SLOA208B November 2014 – March 2019 TRF7970A , TRF7970A
The card emulation example on the MSP430F5529 supports the emulation of Type 4A and Type 4B tag platforms. When emulating a tag, the TRF7970A transceiver is a listening device. It waits for a RF field to be presented and for the correct over-the-air commands to be transmitted. If additional NFC modes are enabled that allow the TRF7970A to act as a polling device, then the transceiver needs to toggle between polling and listening states (see Figure 15).

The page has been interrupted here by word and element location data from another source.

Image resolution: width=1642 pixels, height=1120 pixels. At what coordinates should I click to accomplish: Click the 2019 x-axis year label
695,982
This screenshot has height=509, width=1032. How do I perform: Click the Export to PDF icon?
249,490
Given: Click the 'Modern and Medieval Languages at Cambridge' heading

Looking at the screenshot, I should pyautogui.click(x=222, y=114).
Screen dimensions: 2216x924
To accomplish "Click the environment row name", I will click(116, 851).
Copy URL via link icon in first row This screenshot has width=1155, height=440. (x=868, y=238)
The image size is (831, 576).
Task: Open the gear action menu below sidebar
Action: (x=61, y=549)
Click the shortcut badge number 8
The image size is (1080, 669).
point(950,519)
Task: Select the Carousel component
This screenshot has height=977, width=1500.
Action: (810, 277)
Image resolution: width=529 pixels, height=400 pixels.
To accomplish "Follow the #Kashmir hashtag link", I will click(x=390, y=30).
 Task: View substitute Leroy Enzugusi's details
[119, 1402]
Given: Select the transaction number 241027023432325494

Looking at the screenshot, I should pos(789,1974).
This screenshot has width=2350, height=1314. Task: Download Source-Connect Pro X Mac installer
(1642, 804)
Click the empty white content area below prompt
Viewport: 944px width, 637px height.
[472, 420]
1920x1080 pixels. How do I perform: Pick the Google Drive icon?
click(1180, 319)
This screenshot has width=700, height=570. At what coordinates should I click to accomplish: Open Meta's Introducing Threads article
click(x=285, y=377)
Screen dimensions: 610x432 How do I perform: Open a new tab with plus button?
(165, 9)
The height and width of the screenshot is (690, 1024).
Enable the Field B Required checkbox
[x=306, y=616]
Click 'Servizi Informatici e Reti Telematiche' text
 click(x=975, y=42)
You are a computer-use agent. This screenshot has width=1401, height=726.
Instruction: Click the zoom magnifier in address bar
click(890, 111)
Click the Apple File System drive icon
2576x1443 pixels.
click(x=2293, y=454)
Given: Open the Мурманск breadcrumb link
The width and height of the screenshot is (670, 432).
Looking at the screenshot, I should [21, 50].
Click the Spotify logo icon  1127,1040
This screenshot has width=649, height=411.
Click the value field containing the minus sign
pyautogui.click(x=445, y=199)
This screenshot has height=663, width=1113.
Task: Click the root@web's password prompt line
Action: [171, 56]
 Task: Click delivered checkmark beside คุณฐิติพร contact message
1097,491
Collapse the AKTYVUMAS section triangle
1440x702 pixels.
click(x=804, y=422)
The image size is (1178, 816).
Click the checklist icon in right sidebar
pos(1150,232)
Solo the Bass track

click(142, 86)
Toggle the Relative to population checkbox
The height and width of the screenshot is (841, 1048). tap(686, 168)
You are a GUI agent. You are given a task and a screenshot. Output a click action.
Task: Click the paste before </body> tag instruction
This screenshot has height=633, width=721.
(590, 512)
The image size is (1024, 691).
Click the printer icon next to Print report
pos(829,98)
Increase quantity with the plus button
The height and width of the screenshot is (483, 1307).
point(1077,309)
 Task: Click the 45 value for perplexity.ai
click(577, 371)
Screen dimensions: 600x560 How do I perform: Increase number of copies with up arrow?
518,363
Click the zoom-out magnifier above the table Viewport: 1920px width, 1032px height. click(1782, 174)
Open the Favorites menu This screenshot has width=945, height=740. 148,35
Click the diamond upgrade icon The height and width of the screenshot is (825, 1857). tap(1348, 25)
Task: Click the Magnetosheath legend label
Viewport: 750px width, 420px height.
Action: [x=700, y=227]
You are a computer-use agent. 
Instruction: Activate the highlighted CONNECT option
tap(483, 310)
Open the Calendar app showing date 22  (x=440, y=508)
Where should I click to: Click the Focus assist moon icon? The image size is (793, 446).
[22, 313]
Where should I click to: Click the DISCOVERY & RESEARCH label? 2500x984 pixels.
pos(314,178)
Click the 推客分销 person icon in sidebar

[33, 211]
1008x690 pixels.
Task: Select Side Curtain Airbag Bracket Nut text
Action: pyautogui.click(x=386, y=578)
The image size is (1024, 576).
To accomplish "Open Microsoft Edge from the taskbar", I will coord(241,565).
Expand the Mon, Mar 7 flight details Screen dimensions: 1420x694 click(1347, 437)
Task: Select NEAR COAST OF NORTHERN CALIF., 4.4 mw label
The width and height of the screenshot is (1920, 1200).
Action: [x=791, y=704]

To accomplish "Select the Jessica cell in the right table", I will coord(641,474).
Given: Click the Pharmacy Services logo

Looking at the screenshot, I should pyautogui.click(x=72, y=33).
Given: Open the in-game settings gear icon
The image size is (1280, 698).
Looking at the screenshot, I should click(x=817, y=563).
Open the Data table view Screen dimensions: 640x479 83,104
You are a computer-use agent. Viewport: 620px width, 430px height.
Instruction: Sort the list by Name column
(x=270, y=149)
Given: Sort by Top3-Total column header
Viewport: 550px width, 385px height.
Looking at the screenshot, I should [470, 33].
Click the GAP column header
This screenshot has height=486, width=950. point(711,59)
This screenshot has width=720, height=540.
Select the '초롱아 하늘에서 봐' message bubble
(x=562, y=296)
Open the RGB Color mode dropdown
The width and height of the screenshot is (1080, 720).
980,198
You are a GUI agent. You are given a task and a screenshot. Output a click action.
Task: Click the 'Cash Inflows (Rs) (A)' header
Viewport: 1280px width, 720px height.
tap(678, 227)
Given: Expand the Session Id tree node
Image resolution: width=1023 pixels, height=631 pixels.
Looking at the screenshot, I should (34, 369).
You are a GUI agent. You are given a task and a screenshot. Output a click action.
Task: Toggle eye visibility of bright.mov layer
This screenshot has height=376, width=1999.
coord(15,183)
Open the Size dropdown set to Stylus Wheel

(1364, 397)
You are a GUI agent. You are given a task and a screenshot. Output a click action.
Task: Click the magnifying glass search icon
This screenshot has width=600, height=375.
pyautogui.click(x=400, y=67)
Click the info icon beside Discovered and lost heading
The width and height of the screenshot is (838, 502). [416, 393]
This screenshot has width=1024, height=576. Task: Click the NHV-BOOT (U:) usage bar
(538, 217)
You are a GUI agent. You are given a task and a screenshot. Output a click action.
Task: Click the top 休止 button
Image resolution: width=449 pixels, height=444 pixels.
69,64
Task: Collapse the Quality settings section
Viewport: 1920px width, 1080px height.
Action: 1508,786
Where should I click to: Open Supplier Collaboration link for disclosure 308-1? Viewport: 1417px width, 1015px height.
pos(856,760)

A function is used to run the NFC stack that handles all states of communication from technology detection to the data exchange protocol. When the NFC stack function is called it evaluates the enabled modes and calls the appropriate state machines. For card emulation, the NFC stack uses the target state machine, enters a listening mode, and then the firmware waits for a technology to be activated for 500 ms. If no technology is activated during that time, the NFC stack returns back to the main code. Note that this behavior would differ if a polling mode was enabled. In that case, the NFC stack would either switch to a polling mode instead before returning to the main code, or start by polling and then listen for the 500 ms. The interval of 500 ms is used to provide a fluid user experience and can be increased or decreased as needed on an application basis.
The second mode requires a host (PC) to run the Embedded RF Tool GUI and connect to the MSP430F5529 LaunchPad development kit through the USB CDC (Figure 16 shows the system block diagram). The GUI lets the user select the card emulation modes to enable or disable.